Apart from the diameter and the pitch, also the number of the blades of a propeller, the designing interferences of the blades, as well as other variations such as the thickness of the blades, the weight of the propeller, the material are made of etc. have their own share of "responsibility" in performance of a propeller.
Let's see what the Cup is and which its role is.
A widely used technique for improving the efficiency of the propeller, and therefore our boat, is the cup's configuration to the propeller.
It is about a curvature that is running along the trailing edge of the blade, and often extends across the blade tip. The concave surface of this curvature faces towards the side of the blade which "bites" and accelerates the water rearward.
The size of this curvature varies from propeller to propeller and is usually in the range of ½ to ¾ of an inch.
This curved lip on the trailing edge of the blade improves the performance of a propeller, because it allows it to get a better "bite" on the water whence all the advantages derive.
When we change a propeller without cup to a cupped one (both with the same design and all the other features), the second one behaves as if it has a higher pitch than the first. This is due to the fact that the area the cup is added has the effect of increasing the angle of the 'pitch' which implies an increase in pitch.
The second one gives us higher speed than its nominal pitch because of the cup and therefore "works" as a longer pitch propeller.
The application of the cup in a propeller increases its pitch by 1 or 2 inches. The degree of the pitch's increase depends on how intense (more concave) the curvature of the cup is, to which height it will reach, what area will occupy, and of course, how well-designed it is.

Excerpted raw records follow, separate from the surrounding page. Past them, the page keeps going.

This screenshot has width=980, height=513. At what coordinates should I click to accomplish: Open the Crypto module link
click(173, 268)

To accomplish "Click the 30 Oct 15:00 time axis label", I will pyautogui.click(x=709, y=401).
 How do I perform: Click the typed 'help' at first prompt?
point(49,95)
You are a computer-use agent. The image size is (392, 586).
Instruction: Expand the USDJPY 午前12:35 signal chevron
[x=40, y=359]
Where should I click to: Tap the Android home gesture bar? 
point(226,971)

However, the cup of the propeller will increase the load applied to our engine and it is therefore reasonable to expect a drop in rpm of about 150-400, depending on the size of the cup.
The advantages for the application of cup do not stop here.

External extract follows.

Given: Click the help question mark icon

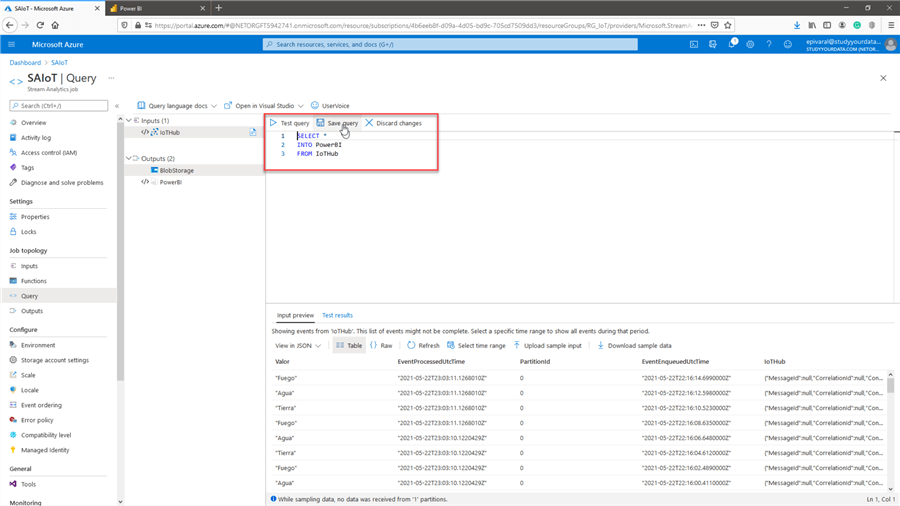Looking at the screenshot, I should coord(768,44).
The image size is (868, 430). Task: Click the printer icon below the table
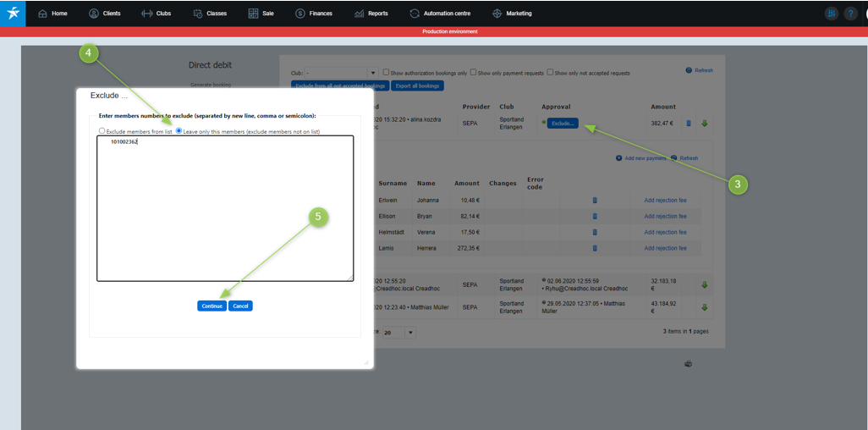click(x=688, y=364)
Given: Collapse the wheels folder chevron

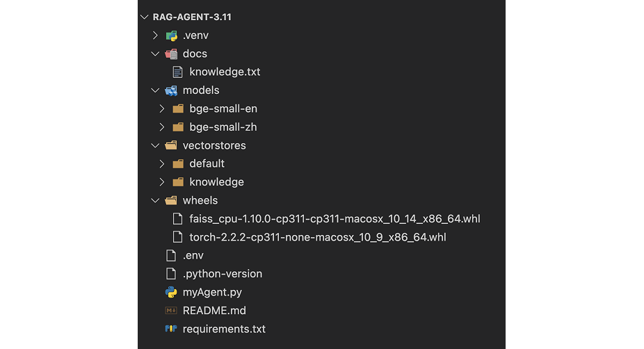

Cup helps the propeller to have a better bite in the water and therefore better grip at high angles of trim and turns.
Because the cup is applied to the trailing edge of the blade (the edge from which the water leaves the propeller) the propeller holds more water to the surface of its blades, which reduces its ventilation and slipping, thereby allowing higher angles of trim and higher engine mountings.

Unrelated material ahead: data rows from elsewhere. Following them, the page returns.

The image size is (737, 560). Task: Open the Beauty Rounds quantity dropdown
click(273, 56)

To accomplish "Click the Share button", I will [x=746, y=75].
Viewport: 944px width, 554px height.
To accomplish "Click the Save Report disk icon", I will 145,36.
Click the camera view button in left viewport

Our propeller therefore is able to run closer to the sea surface reducing the drag at high speeds.
This is another reason, apart from the "increase" of the nominal pitch, that cup will give us higher final speed.
When the cup is added to the trailing edge of the blade it increases the pitch of the propeller, and when it is added to the blade tip it increases its rake.
Accordingly, when the cup is added along the trailing edge of the blade and extends to the blade tip it will result in the increase both of the pitch and the rake of the propeller.
Another primary purpose of the cup is to "control" the propeller's cavitation. This slight interference to the trailing edge of the blade (cup) changes the pressure distribution along the blade increasing the buoyancy in front of the trailing edge.
This change in buoyancy is very helpful and especially "critical" in controlling and limiting the phenomenon of cavitation.